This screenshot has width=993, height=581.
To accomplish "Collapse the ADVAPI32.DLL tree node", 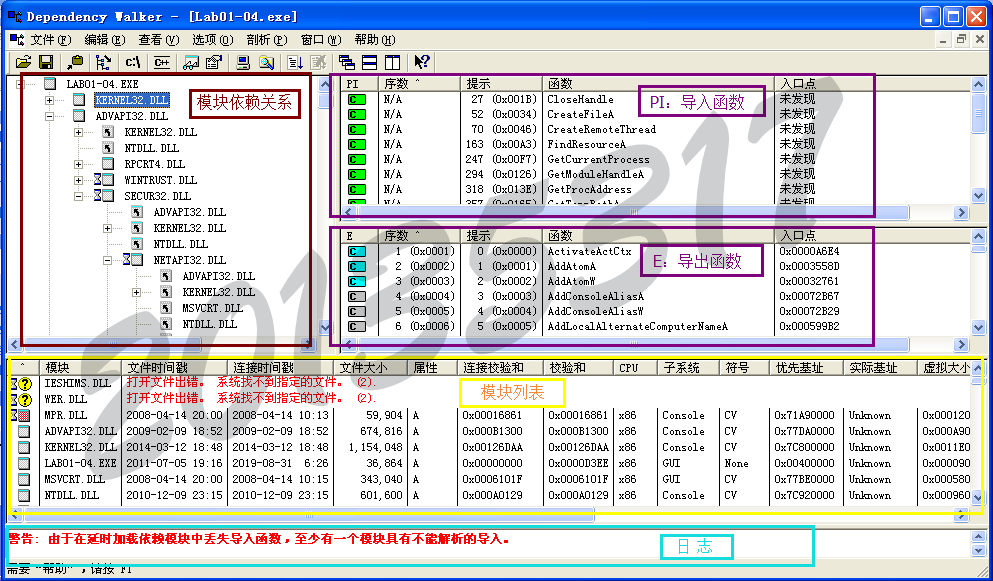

* * *

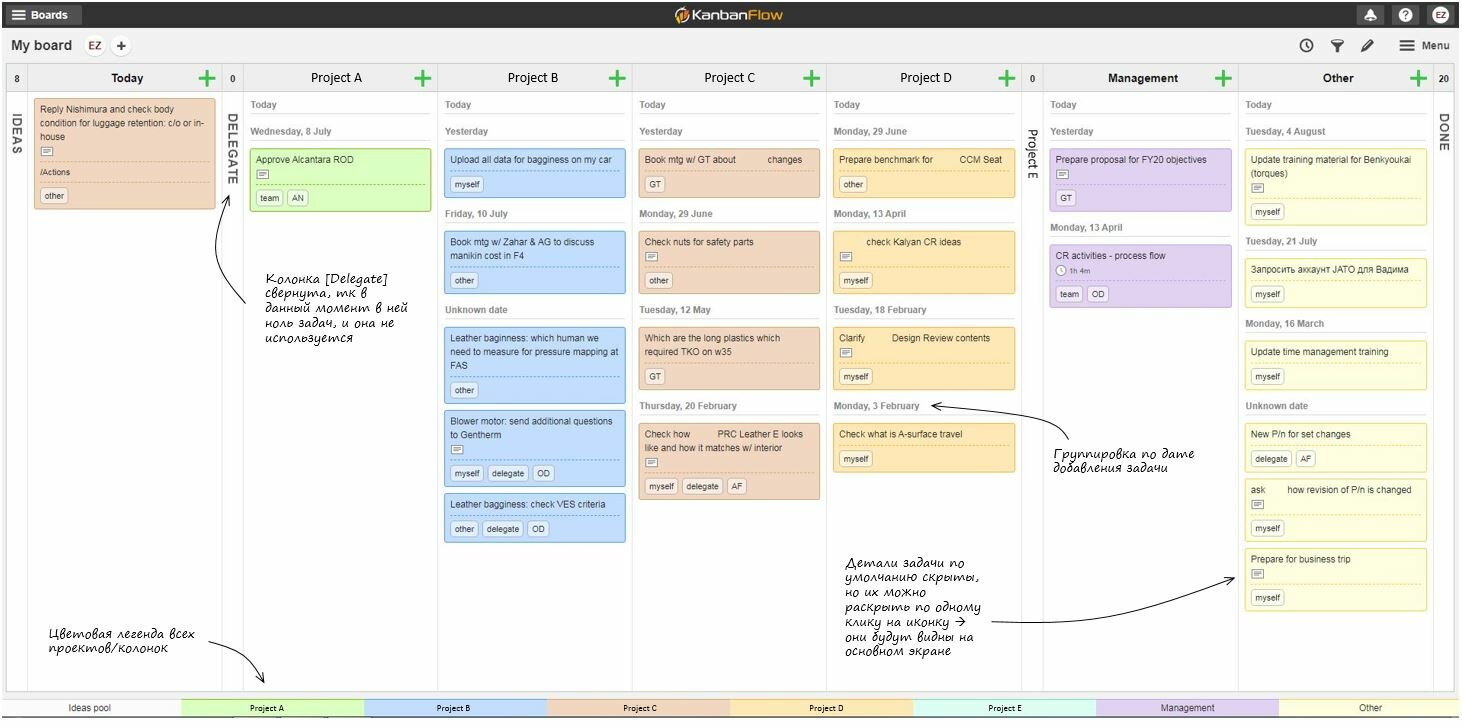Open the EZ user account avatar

...

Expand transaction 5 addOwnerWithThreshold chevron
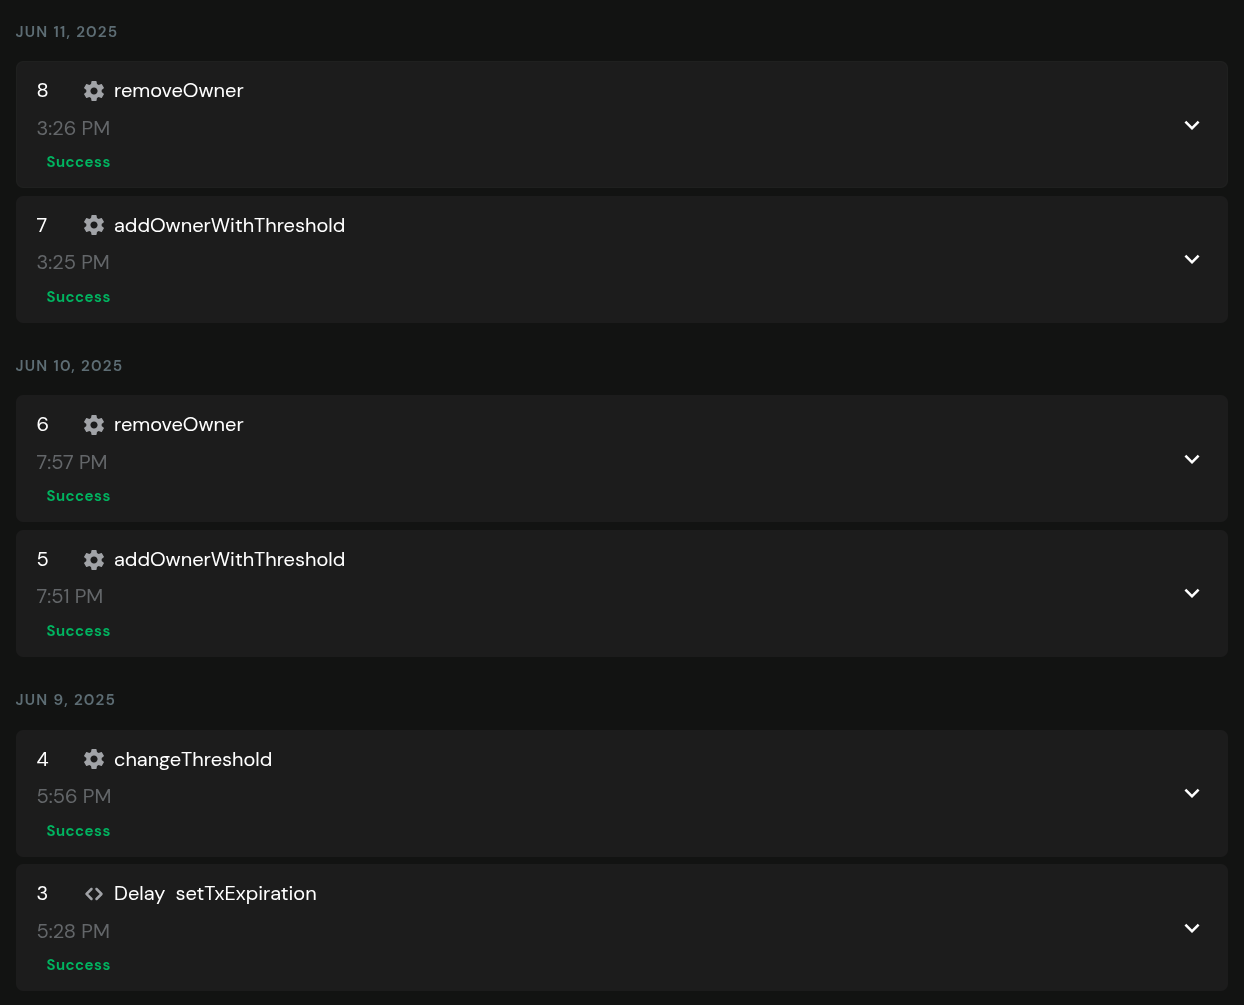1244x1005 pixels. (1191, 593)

WHAT TO PRODUCE — Starting at the line above with "This screenshot has width=993, height=581.", output every line exactly up to and including the line with "the ADVAPI32.DLL tree", but none of the pictures.

SOLUTION TO THIS PROBLEM —
This screenshot has width=993, height=581.
To accomplish "Collapse the ADVAPI32.DLL tree node", 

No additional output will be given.